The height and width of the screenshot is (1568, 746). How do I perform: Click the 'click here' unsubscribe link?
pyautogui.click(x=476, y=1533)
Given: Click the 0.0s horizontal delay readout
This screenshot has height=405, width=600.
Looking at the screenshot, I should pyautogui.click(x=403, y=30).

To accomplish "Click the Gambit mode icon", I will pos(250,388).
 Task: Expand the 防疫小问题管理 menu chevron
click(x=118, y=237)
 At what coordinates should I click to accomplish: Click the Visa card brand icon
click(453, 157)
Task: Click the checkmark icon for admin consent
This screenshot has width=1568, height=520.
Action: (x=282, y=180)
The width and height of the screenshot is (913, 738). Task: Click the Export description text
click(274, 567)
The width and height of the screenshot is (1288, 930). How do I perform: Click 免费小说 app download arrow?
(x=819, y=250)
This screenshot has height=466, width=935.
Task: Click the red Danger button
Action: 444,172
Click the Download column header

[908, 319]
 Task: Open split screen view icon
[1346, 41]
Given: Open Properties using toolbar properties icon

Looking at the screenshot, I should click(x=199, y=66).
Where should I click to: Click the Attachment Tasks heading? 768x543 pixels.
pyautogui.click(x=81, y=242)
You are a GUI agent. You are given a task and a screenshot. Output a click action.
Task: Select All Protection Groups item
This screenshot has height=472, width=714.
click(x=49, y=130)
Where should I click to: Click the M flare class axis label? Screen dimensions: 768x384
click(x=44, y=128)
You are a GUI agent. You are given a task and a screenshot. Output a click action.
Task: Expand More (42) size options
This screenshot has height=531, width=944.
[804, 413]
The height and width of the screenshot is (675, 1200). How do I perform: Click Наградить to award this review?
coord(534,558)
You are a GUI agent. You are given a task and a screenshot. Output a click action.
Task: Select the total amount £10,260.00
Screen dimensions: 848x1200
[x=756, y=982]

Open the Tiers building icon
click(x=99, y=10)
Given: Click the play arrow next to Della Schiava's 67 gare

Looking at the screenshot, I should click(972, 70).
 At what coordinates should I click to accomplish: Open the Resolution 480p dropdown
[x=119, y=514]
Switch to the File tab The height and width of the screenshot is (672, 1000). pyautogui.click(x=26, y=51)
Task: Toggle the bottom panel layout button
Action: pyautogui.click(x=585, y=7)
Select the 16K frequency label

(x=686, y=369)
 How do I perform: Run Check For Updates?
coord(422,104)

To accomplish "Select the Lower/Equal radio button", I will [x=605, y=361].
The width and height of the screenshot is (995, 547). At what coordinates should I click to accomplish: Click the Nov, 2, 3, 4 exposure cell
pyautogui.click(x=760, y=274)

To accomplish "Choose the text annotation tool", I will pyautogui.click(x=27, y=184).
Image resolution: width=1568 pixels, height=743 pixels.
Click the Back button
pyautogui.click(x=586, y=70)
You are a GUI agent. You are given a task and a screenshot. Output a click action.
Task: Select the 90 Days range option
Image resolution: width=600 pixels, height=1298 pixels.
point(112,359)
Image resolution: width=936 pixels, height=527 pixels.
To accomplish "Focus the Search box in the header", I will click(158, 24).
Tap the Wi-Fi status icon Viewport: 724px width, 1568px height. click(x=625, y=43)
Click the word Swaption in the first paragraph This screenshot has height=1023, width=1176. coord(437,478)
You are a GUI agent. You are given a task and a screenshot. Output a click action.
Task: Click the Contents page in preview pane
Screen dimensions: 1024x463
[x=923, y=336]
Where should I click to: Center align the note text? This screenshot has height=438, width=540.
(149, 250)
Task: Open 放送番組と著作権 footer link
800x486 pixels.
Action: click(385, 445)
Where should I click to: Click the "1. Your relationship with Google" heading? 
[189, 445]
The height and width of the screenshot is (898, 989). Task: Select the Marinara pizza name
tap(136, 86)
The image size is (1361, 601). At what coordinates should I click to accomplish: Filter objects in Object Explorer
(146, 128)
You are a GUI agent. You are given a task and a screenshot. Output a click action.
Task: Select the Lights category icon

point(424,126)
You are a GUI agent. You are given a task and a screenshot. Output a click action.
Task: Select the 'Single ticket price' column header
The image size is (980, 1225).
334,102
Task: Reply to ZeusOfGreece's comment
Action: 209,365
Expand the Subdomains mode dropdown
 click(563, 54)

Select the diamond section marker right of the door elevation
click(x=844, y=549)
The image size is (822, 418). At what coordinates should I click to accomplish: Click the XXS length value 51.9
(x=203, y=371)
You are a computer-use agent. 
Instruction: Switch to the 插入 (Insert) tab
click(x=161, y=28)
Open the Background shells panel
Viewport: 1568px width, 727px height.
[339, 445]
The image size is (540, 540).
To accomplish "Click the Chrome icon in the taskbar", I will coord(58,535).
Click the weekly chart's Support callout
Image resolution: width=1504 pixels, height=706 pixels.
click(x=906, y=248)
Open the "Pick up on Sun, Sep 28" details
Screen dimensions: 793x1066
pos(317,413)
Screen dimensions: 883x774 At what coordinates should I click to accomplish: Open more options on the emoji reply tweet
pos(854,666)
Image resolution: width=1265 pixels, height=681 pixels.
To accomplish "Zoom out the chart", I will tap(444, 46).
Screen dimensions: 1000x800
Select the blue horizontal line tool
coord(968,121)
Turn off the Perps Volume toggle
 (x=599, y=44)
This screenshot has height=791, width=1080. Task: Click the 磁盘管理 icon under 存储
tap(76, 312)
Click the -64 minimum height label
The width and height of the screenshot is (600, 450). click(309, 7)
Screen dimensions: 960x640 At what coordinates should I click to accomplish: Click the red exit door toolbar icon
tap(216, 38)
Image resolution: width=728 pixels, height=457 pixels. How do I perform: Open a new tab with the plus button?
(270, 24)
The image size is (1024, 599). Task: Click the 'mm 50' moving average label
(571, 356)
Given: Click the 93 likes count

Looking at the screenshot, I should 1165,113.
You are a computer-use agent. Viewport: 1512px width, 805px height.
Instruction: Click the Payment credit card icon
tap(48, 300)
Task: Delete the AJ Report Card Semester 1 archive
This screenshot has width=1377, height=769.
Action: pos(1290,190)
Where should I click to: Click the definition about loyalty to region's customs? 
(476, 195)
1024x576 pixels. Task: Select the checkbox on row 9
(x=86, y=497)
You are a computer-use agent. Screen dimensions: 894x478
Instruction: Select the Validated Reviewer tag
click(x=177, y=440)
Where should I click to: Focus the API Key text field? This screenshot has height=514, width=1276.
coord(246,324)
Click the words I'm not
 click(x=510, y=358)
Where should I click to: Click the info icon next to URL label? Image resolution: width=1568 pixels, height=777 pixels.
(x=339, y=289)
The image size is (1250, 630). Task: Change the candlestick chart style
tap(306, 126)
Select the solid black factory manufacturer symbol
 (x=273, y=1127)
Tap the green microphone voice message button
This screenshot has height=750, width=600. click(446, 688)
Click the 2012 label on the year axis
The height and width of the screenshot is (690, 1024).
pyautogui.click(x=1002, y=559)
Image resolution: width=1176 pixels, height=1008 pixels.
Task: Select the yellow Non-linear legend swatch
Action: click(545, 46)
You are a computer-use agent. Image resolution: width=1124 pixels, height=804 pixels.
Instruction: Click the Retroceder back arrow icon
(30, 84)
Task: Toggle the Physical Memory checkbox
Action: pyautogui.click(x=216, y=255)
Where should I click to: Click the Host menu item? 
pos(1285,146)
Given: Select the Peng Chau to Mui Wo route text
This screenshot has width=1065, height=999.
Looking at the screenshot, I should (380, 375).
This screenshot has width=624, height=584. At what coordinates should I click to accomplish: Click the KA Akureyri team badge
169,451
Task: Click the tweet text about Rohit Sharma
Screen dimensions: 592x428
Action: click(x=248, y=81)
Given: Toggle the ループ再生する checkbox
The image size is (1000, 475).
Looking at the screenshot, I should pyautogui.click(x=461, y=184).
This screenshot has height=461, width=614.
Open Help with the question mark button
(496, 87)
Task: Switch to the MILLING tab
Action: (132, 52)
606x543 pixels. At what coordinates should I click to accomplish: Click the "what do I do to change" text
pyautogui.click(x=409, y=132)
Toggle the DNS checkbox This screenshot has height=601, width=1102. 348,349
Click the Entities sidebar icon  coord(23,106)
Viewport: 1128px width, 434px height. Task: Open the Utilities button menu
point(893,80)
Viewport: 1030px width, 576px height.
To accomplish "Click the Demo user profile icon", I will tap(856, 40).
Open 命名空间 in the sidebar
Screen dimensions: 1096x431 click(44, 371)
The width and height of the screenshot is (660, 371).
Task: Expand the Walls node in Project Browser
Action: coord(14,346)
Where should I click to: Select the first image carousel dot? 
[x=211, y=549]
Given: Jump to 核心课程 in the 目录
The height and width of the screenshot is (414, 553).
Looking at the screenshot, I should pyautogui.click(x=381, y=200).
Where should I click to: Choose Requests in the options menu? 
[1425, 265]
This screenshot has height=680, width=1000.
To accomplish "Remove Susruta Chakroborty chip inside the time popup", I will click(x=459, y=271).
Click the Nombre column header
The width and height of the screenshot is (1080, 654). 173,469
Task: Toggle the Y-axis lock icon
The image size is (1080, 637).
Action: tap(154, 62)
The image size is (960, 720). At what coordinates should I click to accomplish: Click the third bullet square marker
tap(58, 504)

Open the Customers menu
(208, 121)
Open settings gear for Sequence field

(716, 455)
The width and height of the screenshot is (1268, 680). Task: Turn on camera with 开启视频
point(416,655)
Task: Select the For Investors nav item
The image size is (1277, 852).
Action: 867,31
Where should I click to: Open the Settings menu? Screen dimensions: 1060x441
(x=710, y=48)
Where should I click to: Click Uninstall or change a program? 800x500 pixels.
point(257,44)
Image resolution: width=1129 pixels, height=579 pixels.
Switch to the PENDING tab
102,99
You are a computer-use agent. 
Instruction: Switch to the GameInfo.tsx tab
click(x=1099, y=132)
-*-*-
**About this task**
Restate word for word the lines in the material above from the one with "Open the Background shells panel" to the one with "Screen dimensions: 1000x800"; both of those lines count, and nothing else does.

**Task response**
Open the Background shells panel
Viewport: 1568px width, 727px height.
[339, 445]
The image size is (540, 540).
To accomplish "Click the Chrome icon in the taskbar", I will coord(58,535).
Click the weekly chart's Support callout
Image resolution: width=1504 pixels, height=706 pixels.
click(x=906, y=248)
Open the "Pick up on Sun, Sep 28" details
Screen dimensions: 793x1066
pos(317,413)
Screen dimensions: 883x774 At what coordinates should I click to accomplish: Open more options on the emoji reply tweet
pos(854,666)
Image resolution: width=1265 pixels, height=681 pixels.
To accomplish "Zoom out the chart", I will tap(444, 46).
Screen dimensions: 1000x800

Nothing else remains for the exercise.